Announcing the moves - particularly sensitive in a country that defends its civil liberties assiduously due to its memories of totalitarian rule under the Nazis and, in East Germany, the Communists - Chancellor Angela Merkel asked for cooperation.
“The better everyone sticks to these rules, the faster we’ll get through this phase,” she told a news conference. “And I think we all want to get through this as quickly as possible.”
The Robert Koch Institute for disease control reported a daily jump in coronavirus cases in Germany by over 1,100 to 6,012, and a total of 13 deaths.
But the virus is also taking its toll on the economy, Europe’s biggest, ending hopes of a first-quarter upswing.
Under guidelines agreed by the federal and state governments, bars, clubs, theaters, zoos and even brothels must close. Gatherings in churches, mosques and synagogues and in sports and social clubs must also cease.
Grocery stores, pharmacies, banks and delivery services can remain open, but restaurants may open only between 6 a.m. and 6 p.m. Schools have already been closed.
ECONOMY TO SHRINK
Merkel said it was crucial to slow the spread of the virus so that the number of simultaneous acute cases never exceeded the capacity of the healthcare system.
“There is no sense in closing a school and then have the same gathering of children move to the playground instead,” she said. “We want to avoid having these areas of close contact.”
Asked if the crisis would result in rescue programs for banks, companies and other European Union member states, Merkel said Berlin was willing to help, but that it was too early to talk about concrete steps.
The government now expects the economy to shrink this year, two senior officials said, depressing tax revenues and requiring higher state spending.
Finance Minister Olaf Scholz promised to counter the social and economic impact of the epidemic “with full force”, without putting a figure on the promised fiscal push.
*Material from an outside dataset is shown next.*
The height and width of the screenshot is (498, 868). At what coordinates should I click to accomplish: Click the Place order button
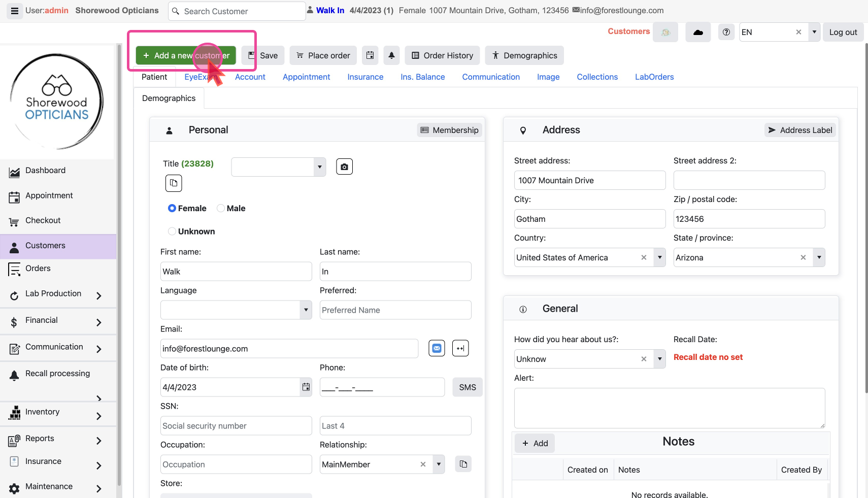[323, 55]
Berlin plans numerous measures to strengthen the healthcare system, shield companies and secure jobs, and this will affect federal budget plans for 2021-24, according to Scholz’s letter to ministers and lawmakers, seen by Reuters.
The federal government has budget reserves of more than 48 billion euros ($54 billion) and could raise up to 35 billion euros of new debt if Berlin decided to ditch its balanced budget goal in the course of the year.
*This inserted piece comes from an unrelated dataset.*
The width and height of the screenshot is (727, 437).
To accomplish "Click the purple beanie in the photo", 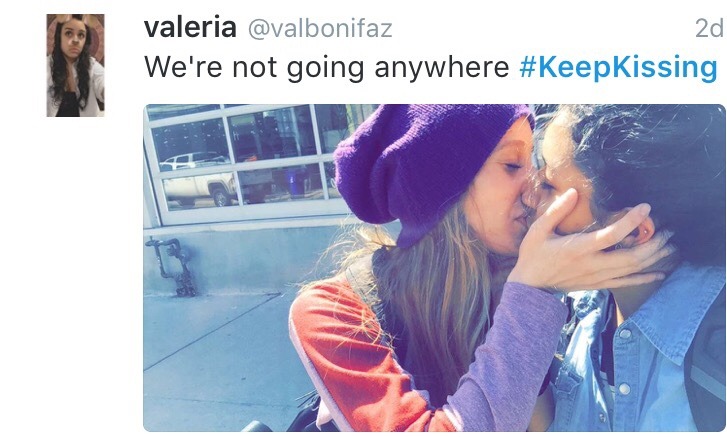I will coord(429,169).
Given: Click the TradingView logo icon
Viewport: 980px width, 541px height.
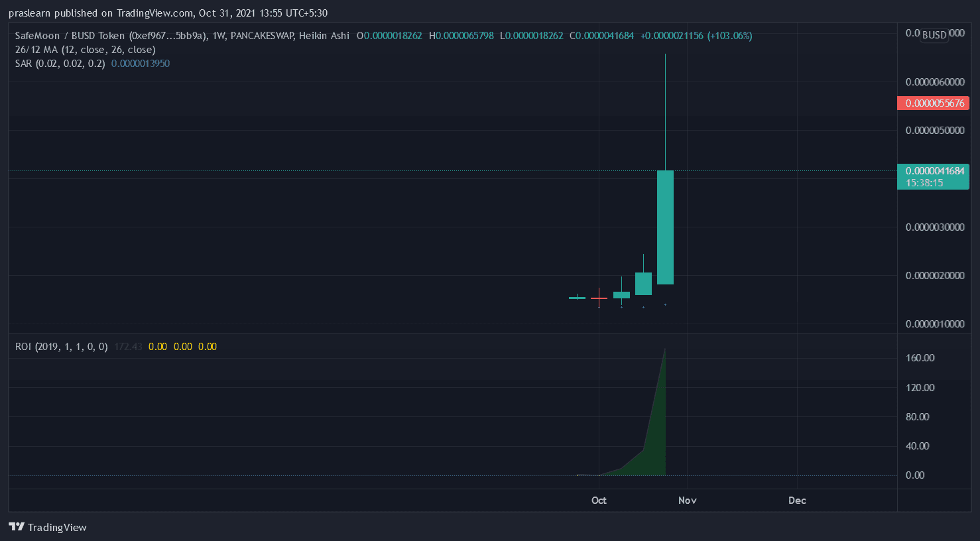Looking at the screenshot, I should (17, 527).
In addition, the Federal Labor Office has reserves of 26 billion euros that can be used to finance state aid for firms under short-time work schemes. The public health system has accumulated reserves of nearly 20 billion euros.
AIR TRAVEL ALL BUT FROZEN
Even in a best-case scenario, where the severed supply chains that link Germany’s export-dependent economy to the world are quickly repaired, stabilization is unlikely to come before the third quarter.
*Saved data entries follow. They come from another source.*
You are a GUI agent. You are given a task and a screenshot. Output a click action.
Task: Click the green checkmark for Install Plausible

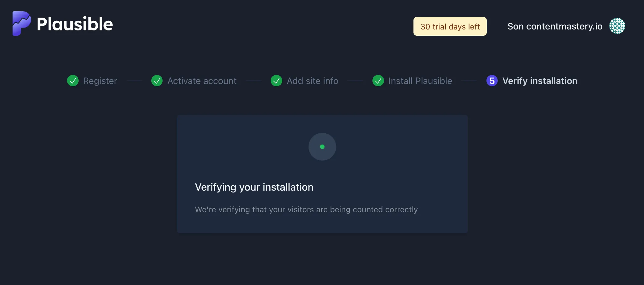(x=378, y=81)
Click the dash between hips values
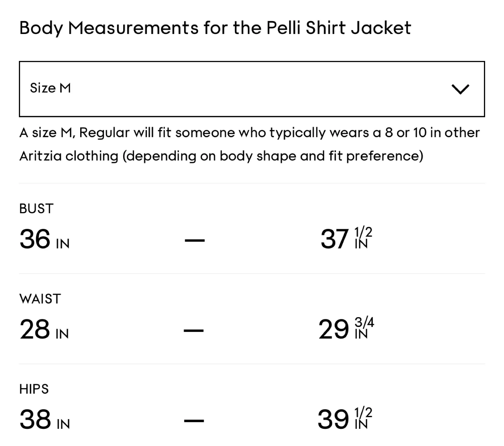Screen dimensions: 504x446 point(194,420)
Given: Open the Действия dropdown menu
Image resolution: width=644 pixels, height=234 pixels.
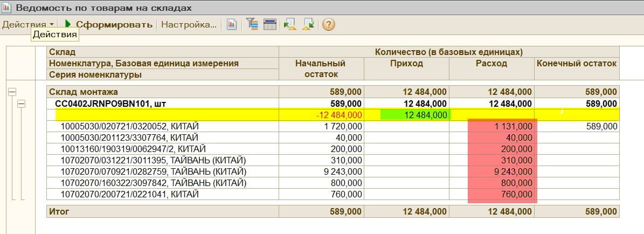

But with disruption being felt across the economy, it is not certain to happen then, even with the help of aid programs.
Germany temporarily reintroduced border controls at the weekend with Austria, Switzerland, France, Luxembourg and Denmark, and the federal government has advised citizens against non-essential trips abroad.
The flag carrier Lufthansa said it would scrap 90% of long-haul flights and run only a fifth of its timetable within Europe. Holiday operator TUI said it would scrap most operations and apply for state aid.
Baden-Wuerttemberg, the southwestern state that is home to carmaker Daimler, is closing Stuttgart and Karlsruhe airports.
The federal government for its part has loosened insolvency rules that risked forcing companies into declaring bankruptcy while they waited for state aid.
Bavaria, the wealthy southern state where some of Germany’s biggest companies are based, including carmaker BMW and engineering giant Siemens, has launched a 10-billion-euro ($11 billion) fund to let the regional government buy stakes in struggling companies.